Docu can be found here
http://docs.seek4science.org/help/user-guide/index.html
Register here (local SEEK instance)
http://seekdb.bionet.nsc.ru/
FAIRDOMHub (public instance) with real projects
https://fairdomhub.org/

 

Лашин Сергей Алесандрович, Мустафин Захар Сергеевич,
ИЦиГ СО РАН, НГУ, Новосибирск, Россия
Практическое занятие:
Построение и анализ биологических сетей с помощью программы Cytoscape.

В рамках практического занятия мы познакомимся с одним из самых популярных средств для работы с генными сетями – Cytoscape. Будут разобраны способы создания сетей вручную, с помощью импорта из таблиц, а также генерации с помощью подключаемых модулей. Будут рассмотрены популярные на сегодняшний день способы построения сетей на основе имеющегося списка генов. Будут разобраны возможности работы с внешним видом сети, а именно – цветовые схемы, схемы компоновки, группировка узлов. Будут разобраны возможности биологического анализа сетей с помощью подключаемых модулей.

 

Миронова Виктория  Владимировна,
ИЦиГ СО РАН, НГУ, Новосибирск, Россия
Практическое занятие:
Functional annotation of differentially expressed genes.
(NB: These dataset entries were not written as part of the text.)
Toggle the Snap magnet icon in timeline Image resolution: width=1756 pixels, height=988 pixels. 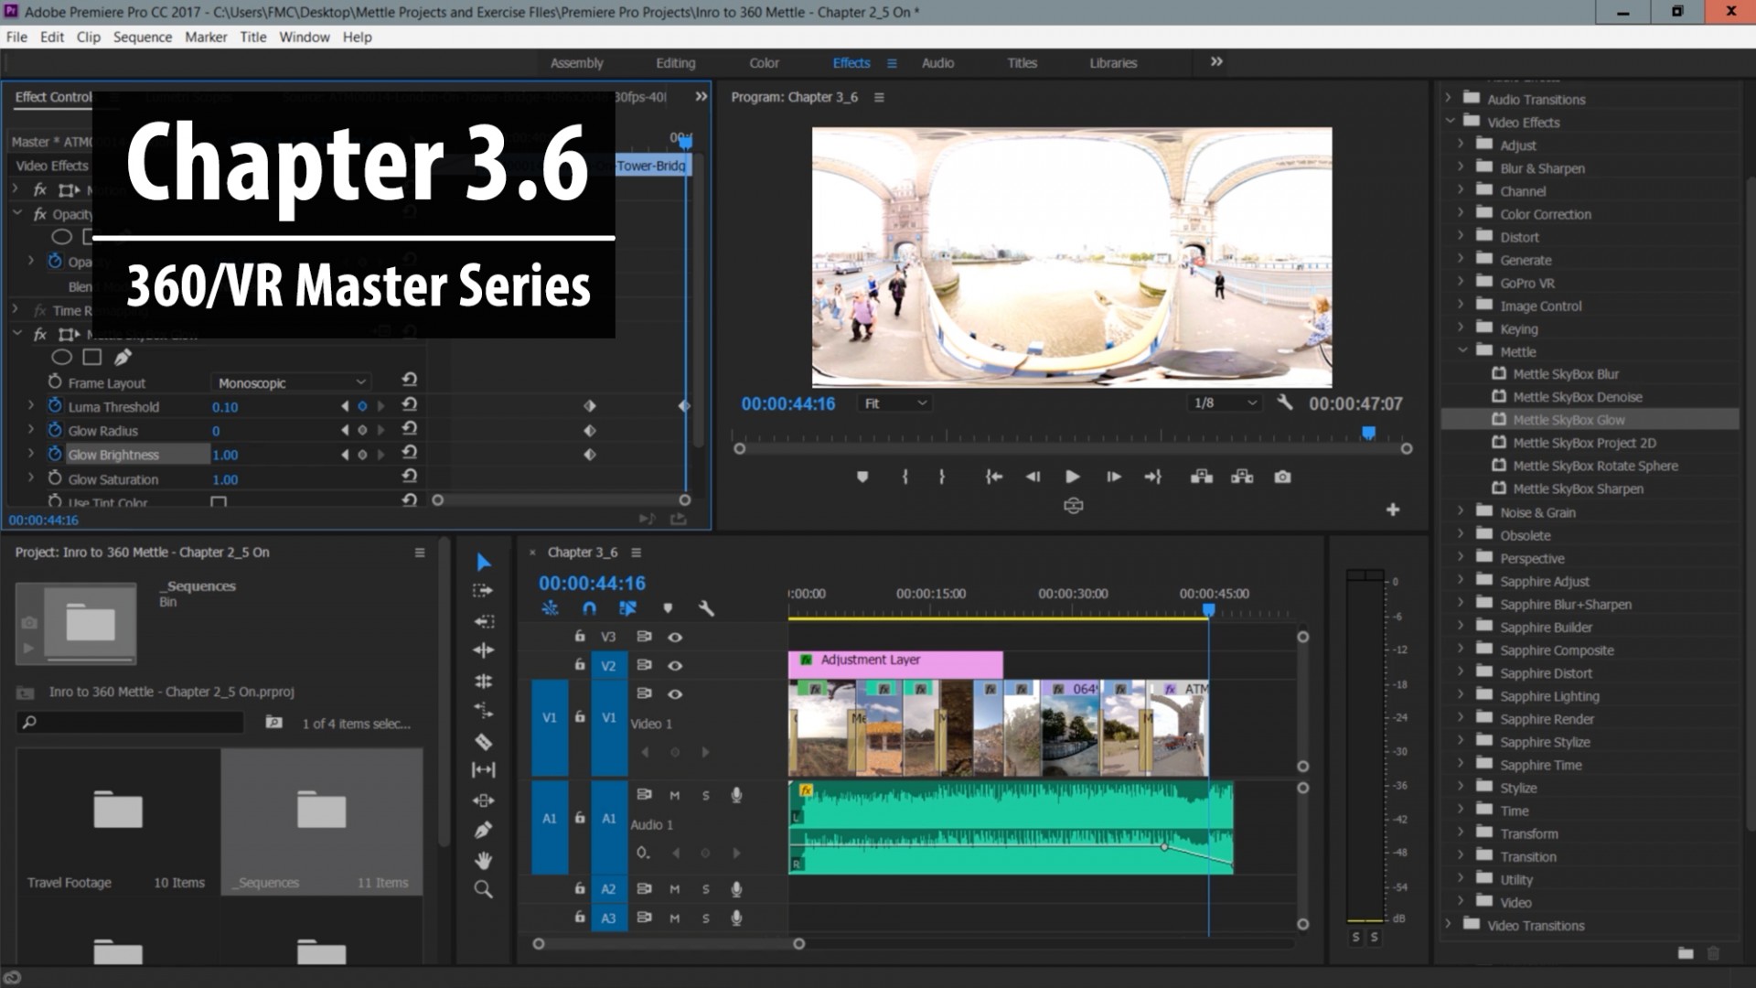pos(590,607)
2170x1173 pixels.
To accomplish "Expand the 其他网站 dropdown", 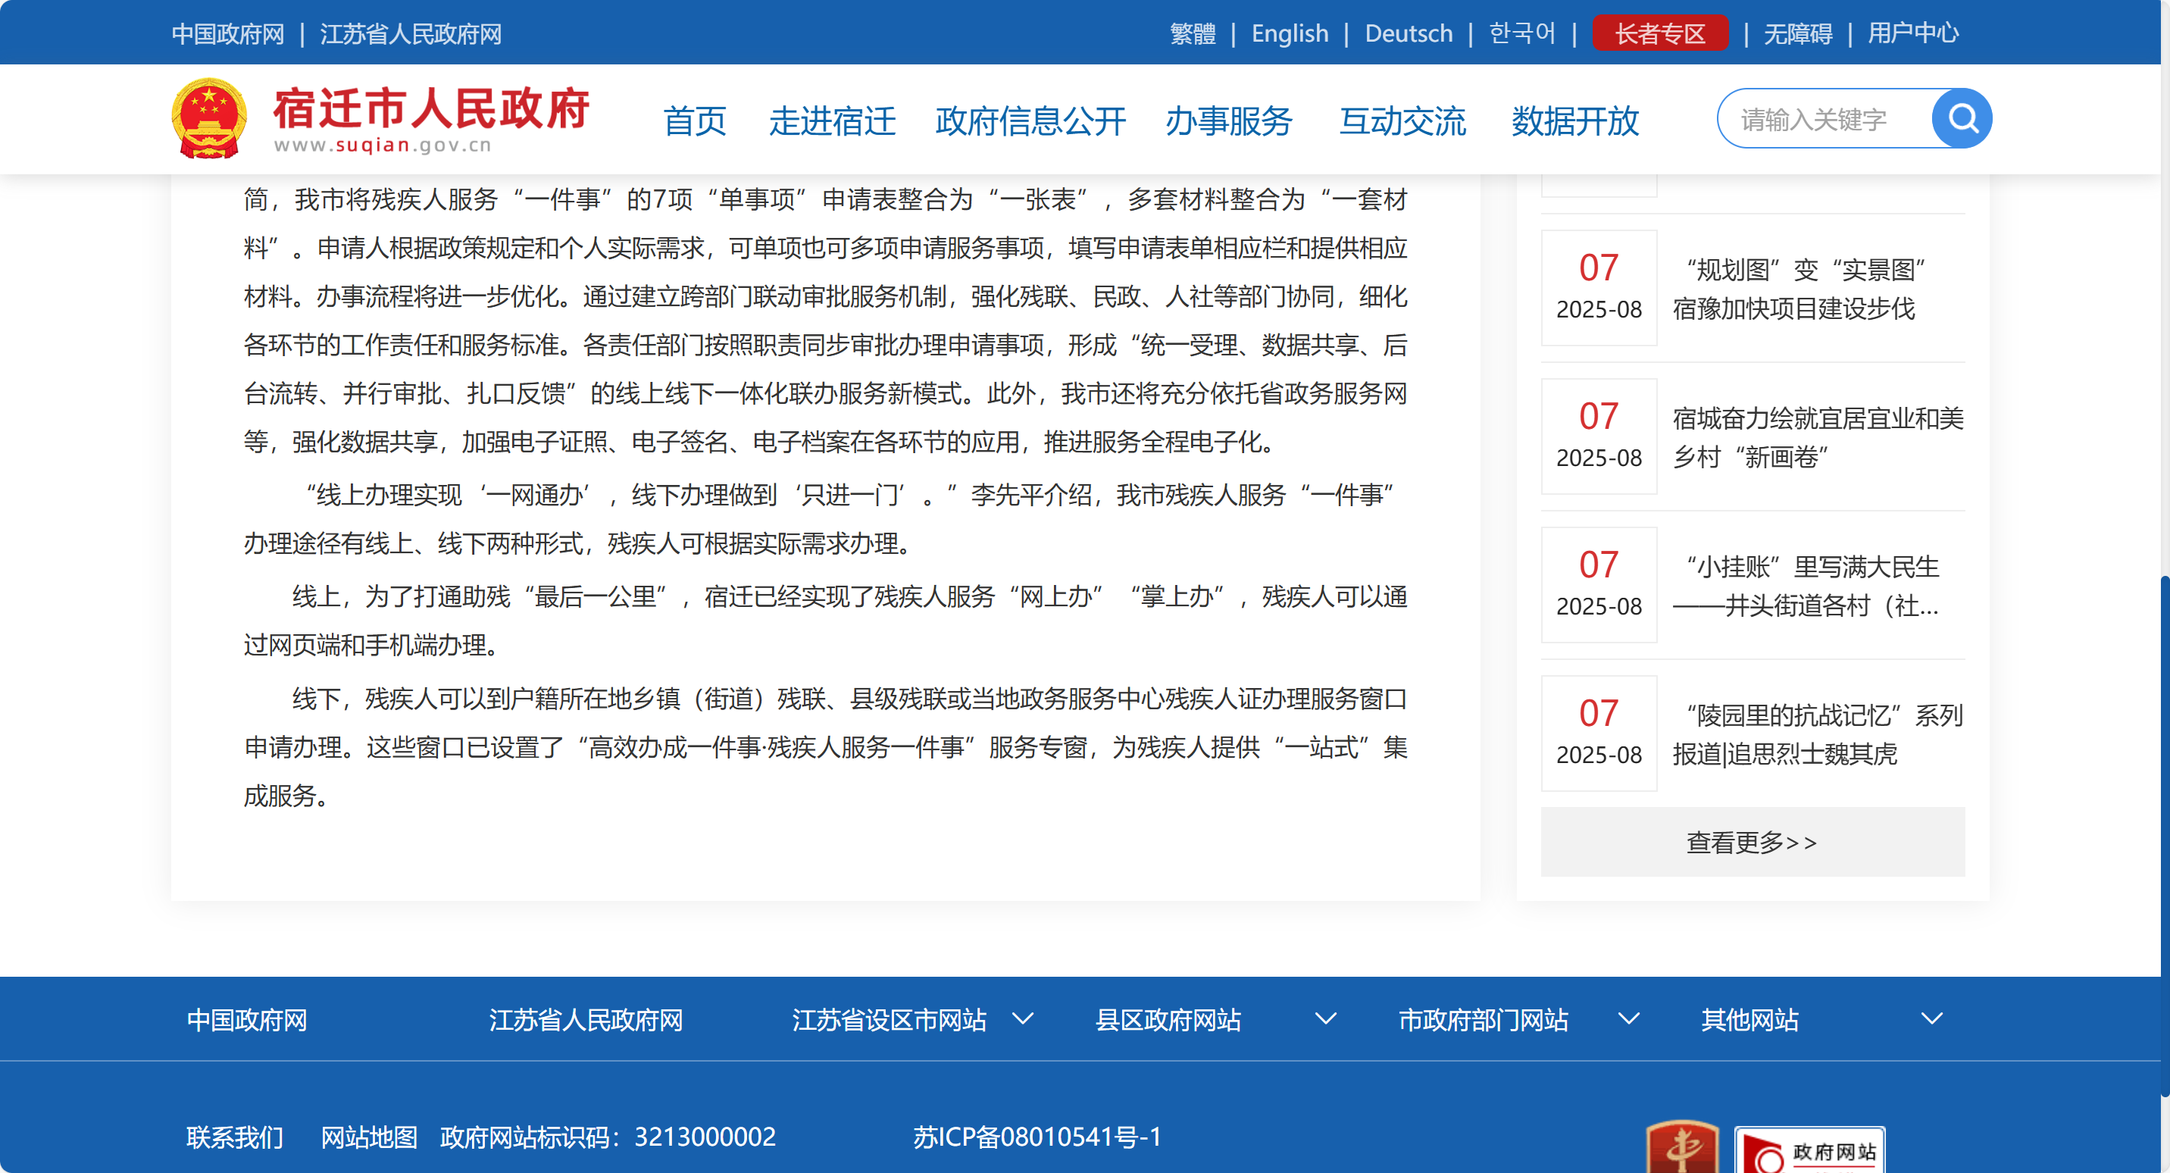I will tap(1931, 1019).
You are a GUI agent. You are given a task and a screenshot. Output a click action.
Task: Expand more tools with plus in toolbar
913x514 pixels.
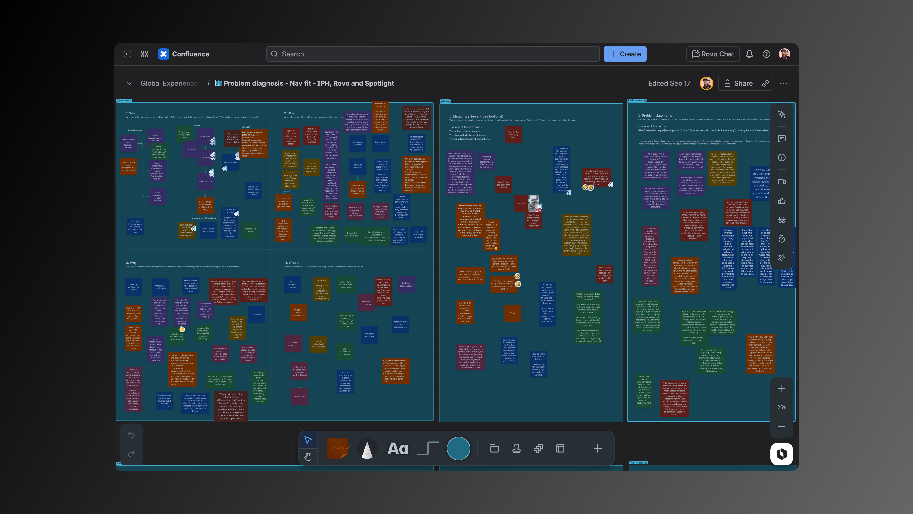pos(598,448)
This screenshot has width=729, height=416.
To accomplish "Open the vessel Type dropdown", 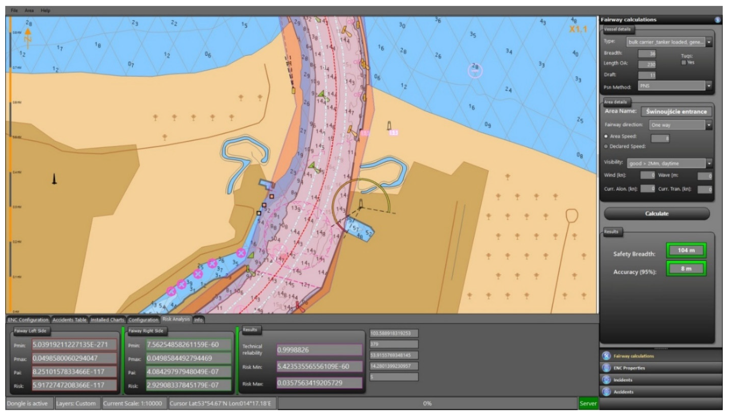I will click(x=709, y=42).
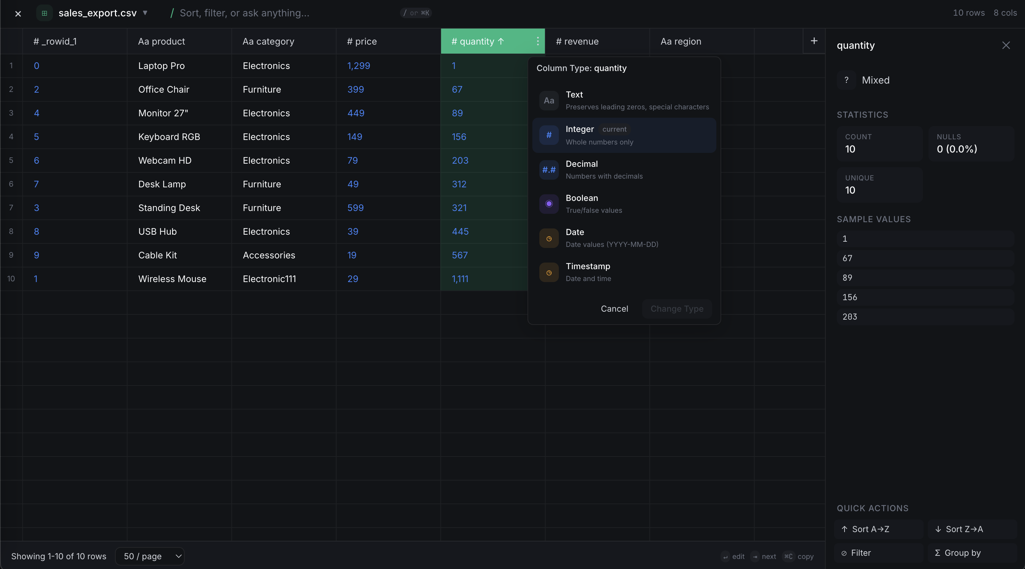This screenshot has width=1025, height=569.
Task: Click the #.# icon for Decimal type
Action: [x=549, y=169]
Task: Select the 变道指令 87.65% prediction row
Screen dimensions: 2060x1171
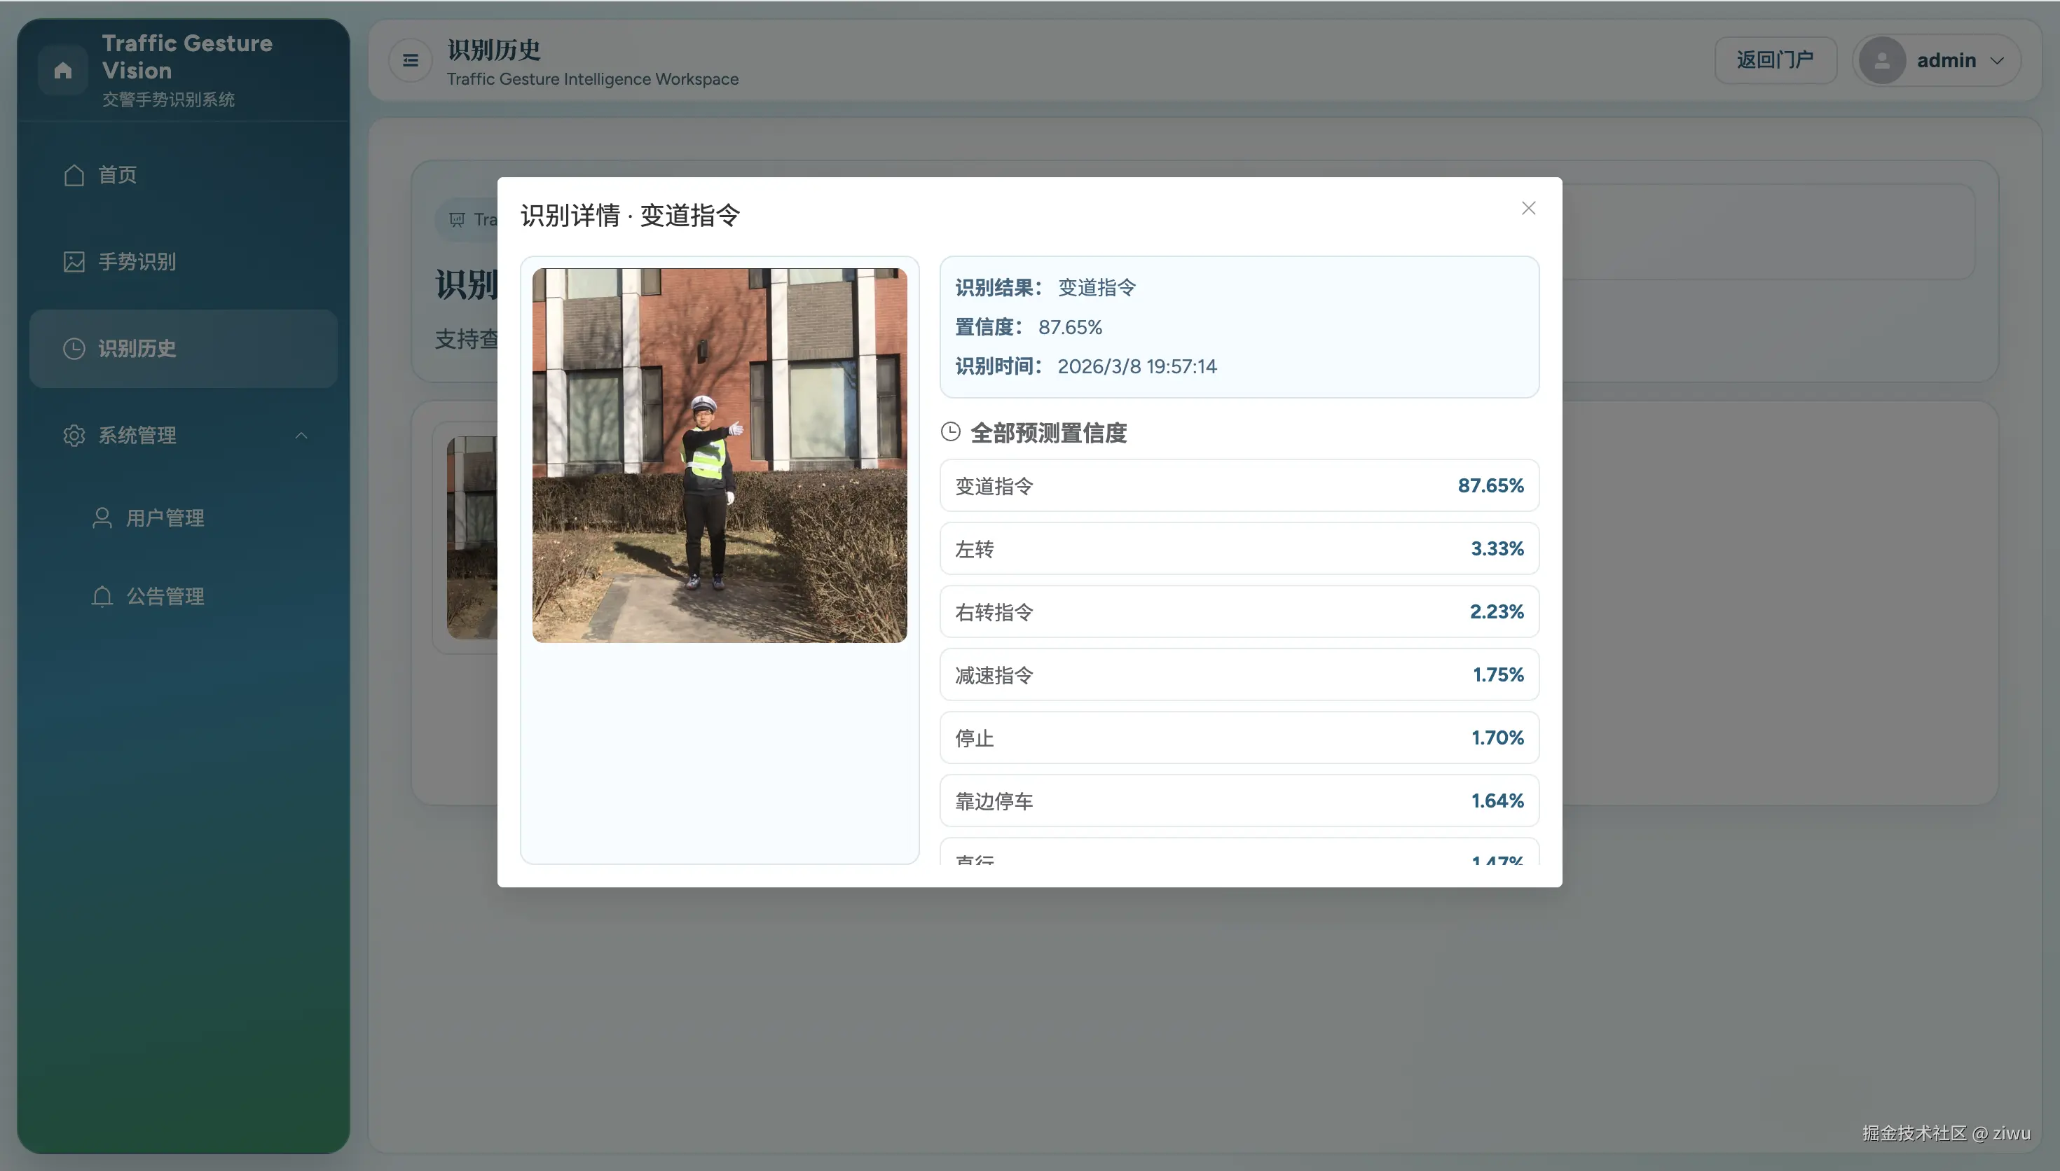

On the practice we will functionally annotate several transcriptome datasets united by the same problem (abiotic stresses). We will learn which processes are affected, which transcription factors likely are the most important regulators and how the abiotic stress recruits developmental programs to help an organism coping with the stress. Students will work with R Studio, FoldGO, DAVID, AgriGO, MetaRE and Cytoscape softwares.

 

Тийс Евгений Сергеевич,
ИЦиГ СО РАН, Новосибирск, Россия
The practical training:
Applying ANDSystem for reconstruction and analysis of molecular genetic networks, related to diseases and phenotypical traits.
will include:

  1. Introduction to automatic text analysis techniques (text-mining);
  2. Analysis of over-represented gene Ontology biological processes by the PANTHER tool;
  3. Familiarity with the ANDSystem system, which allows for the reconstruction and analysis of molecular genetic networks associated with diseases and phenotypic traits;
  4. Mastering the methods of reconstruction and analysis of associative gene networks using the ANDSystem;
  5. Acquaintance with the methods assessing the centrality of vertices in graphs and gene network clustering.

 

Щербаков Дмитрий Юрьевич,
ЛИН СО РАН, Иркутск, Россия
Практическое занятие:
Статичтические методы сравнения гипотез о сценариях сложных  микроэволюционных процессов.

В практие будут рассмотрены методы форвардного и постериорного моделирования
микроэволюционных процессов(изменения численности, миграции, вторичных
нарушений репродуктивной изоляции) и программы, реализующие эти методы.